When it comes to CAR-T there is a lot of expectation and excitement, but how do you manage patient’s expectations versus the actual scientific panorama?

From my experience, the patients and patient organizations are the ones welcoming new innovative therapies, like CAR-T. They really try to get all the relevant information to their communities. Some eligible patients are able to profit from a treatment, usually very early on but we still need to make sure that early referrals are done and that way patients are aware of all the options they can have at every stage of their treatment journey.

 

As a patient advocate how are you working to improve the referral process and have all the experts on board?

This is not entirely under my scope, but more in the hands of our medical department. We have highly qualified medical colleagues and they try to bring all the experts together. But we do talk to patient panels, discussions, advisory boards, and also physicians in order to have the patient perspective present and create connections with patients and with patient organizations.

 

How is the company championing advocacy relations internally and how is it engaging in these relationships earlier in the clinical development process?
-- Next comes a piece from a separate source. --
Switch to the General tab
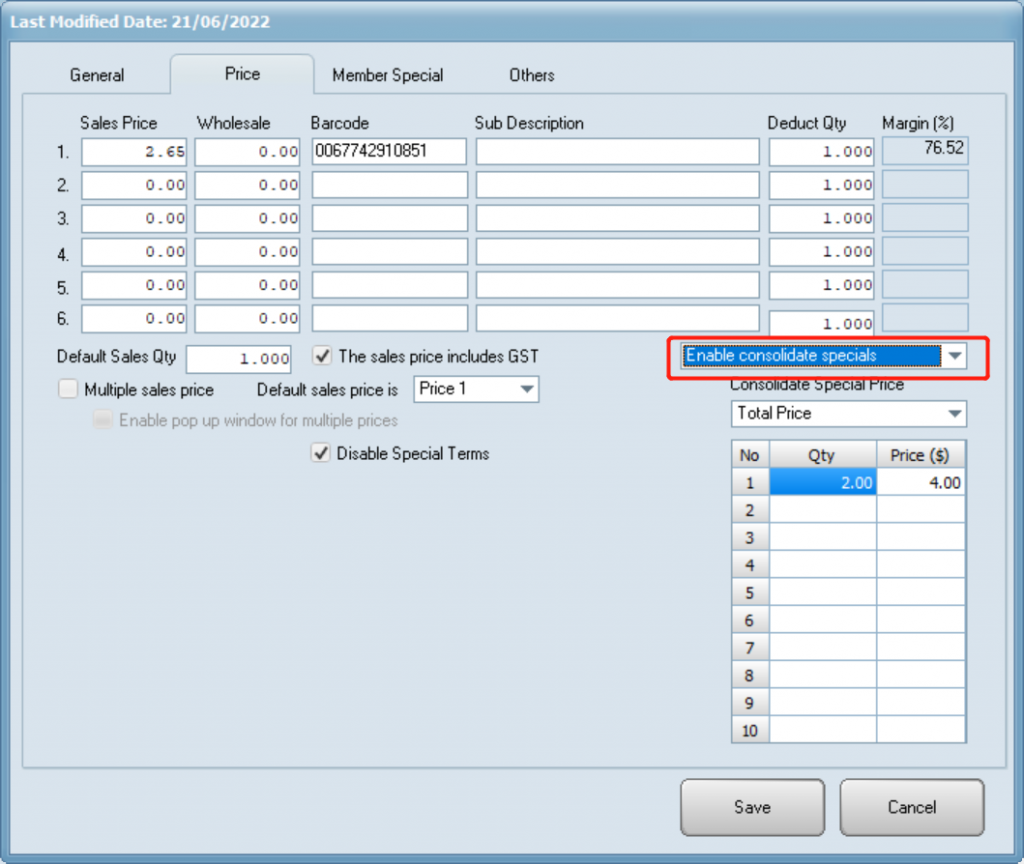The width and height of the screenshot is (1024, 864). (97, 75)
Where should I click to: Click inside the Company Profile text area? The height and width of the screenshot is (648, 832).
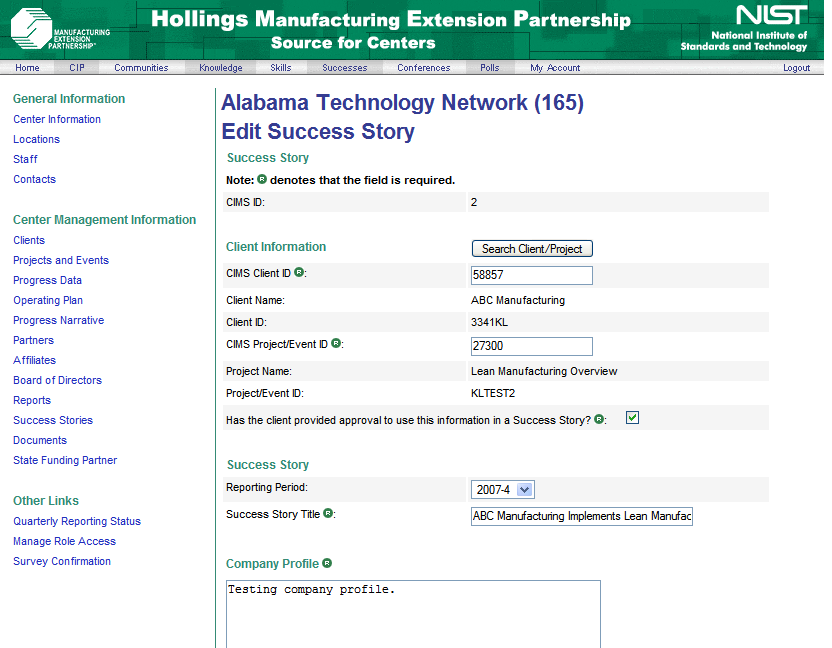pyautogui.click(x=413, y=614)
As I mentioned earlier, we try to include the patient’s perspective as early as possible, when we create the concepts and protocols of clinical trials. This is not easy as there are many regulations and rules in play. It is also very complex as it is a global decision and different approvals are required to make it happen. We also try to bring together different members of several patient advocacy groups from many fields like haematology and oncology to get their impressions and insights on patient-reported outcomes among other topics. When it comes to data, there are also certain restrictions, because many of the findings are from an early phase of the process, hence they are not allowed to be shared with just anyone as it is a very regulated environment.

 

What makes Germany a great environment for CAR-T type therapies?
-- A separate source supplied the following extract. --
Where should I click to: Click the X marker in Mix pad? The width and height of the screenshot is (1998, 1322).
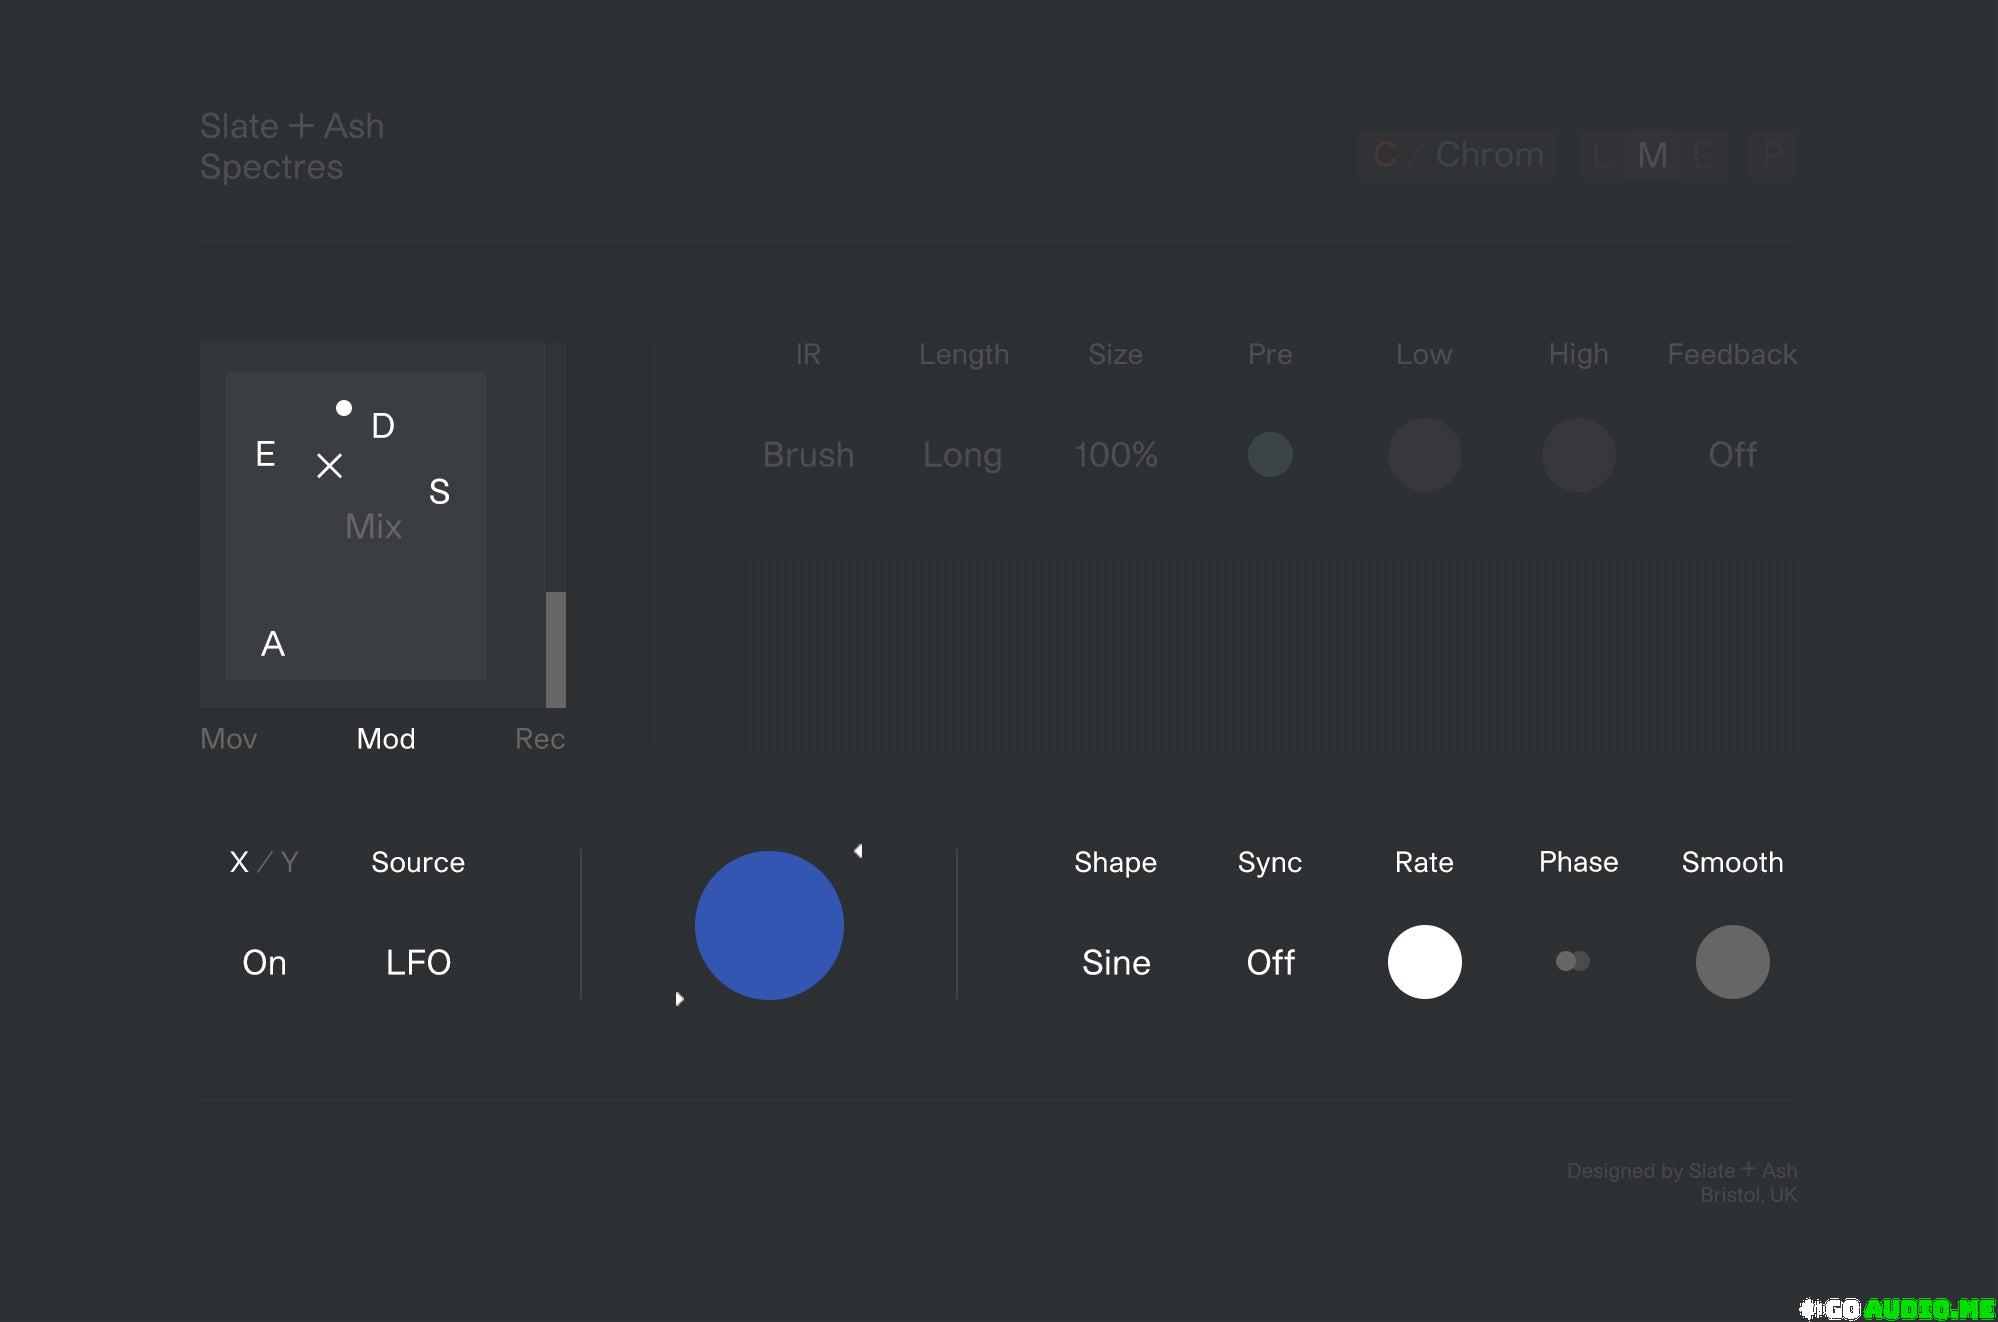(x=329, y=466)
I think the awareness of these types of therapies, which we try to improve with campaigns for physicians and patients is key. It is not the first line of therapy, but it often comes up as an option later in the process. Creating that awareness among patients, caregivers and physicians is fundamental. We are actively working on different campaigns to ensure the information is available to people, and for patients to know and understand that there are other options, and they might be eligible for those options.

 

Is it challenging to present eligibility in plain terms?

It is definitely very complicated, as it is a very sensitive issue. It is also important that the patient, relative and other caregivers, as well as patient organizations, are on board, aware, and informed. Consequently, it is much easier to make an informed decision with your physician. We strive to be as transparent as possible and give all the important information available to the interested parties. Eligibility is not black and white issue and information is needed.

 

Do you think price is an issue when it comes to innovative treatments like CAR-T?

I think when it comes to this treatment, price is not the main concern, at least not in Germany. Our environment allows us to focus on the results and not deviate from that goal. I think the issue is more related to following the sequence of approved drugs and CAR-T being presented too late in the process.

I think getting the therapy at the top of the minds of physicians and patients is something that needs to be addressed. Patient organizations are key in that process as they are always willing to help because it is in their interest to get the optimal treatment to the patients as soon as possible.